So says Britain’s Ambassador talking about the nuances of international relations in a BBC documentary about the Foreign Office, the first part of which was shown last week.

It opens just after the 2017 election, with Boris addressing the assembled ranks in the Foreign Office. Typically, he talks about the fate of the Conservative Party in front of impartial civil servants.

He talked about wanting to go to Tehran – and we all know how his dealings with the Iranians ended up for Nazanin Zaghari-Ratcliffe.

The Permanent Secretary, Sir Simon MacDonald, talked about the nature of diplomacy, describing how 17th century ambassador Sir Henry Wootton “Am ambassador is an honest man sent aboard to ie for the benefit of his country.” MacDonald pointed out the triple entendre –  lying meant lazing about and sleeping around as well as not telling the truth.
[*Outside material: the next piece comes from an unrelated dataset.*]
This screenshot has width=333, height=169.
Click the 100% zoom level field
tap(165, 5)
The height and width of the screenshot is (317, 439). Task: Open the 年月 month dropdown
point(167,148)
His modern take was that the art of diplomacy is “letting other people have your way”

Sir Simon talked about the changing status of UK – how we were the biggest, most important power before World War 1. It’s all changed since then.

We’re now in second group of countries not able to do much by themselves. So, clearly, it’s really sensible for us to be leaving an enormous collaboration of nations.

We then went to our UN mission in New York where aides were prepping Boris for talks with the Russians who had requested aid to rebuild Syria – which they have helped destroy. They discussed  various ways of how they could use that request to get rid of Assad and ensuing humanitarian access.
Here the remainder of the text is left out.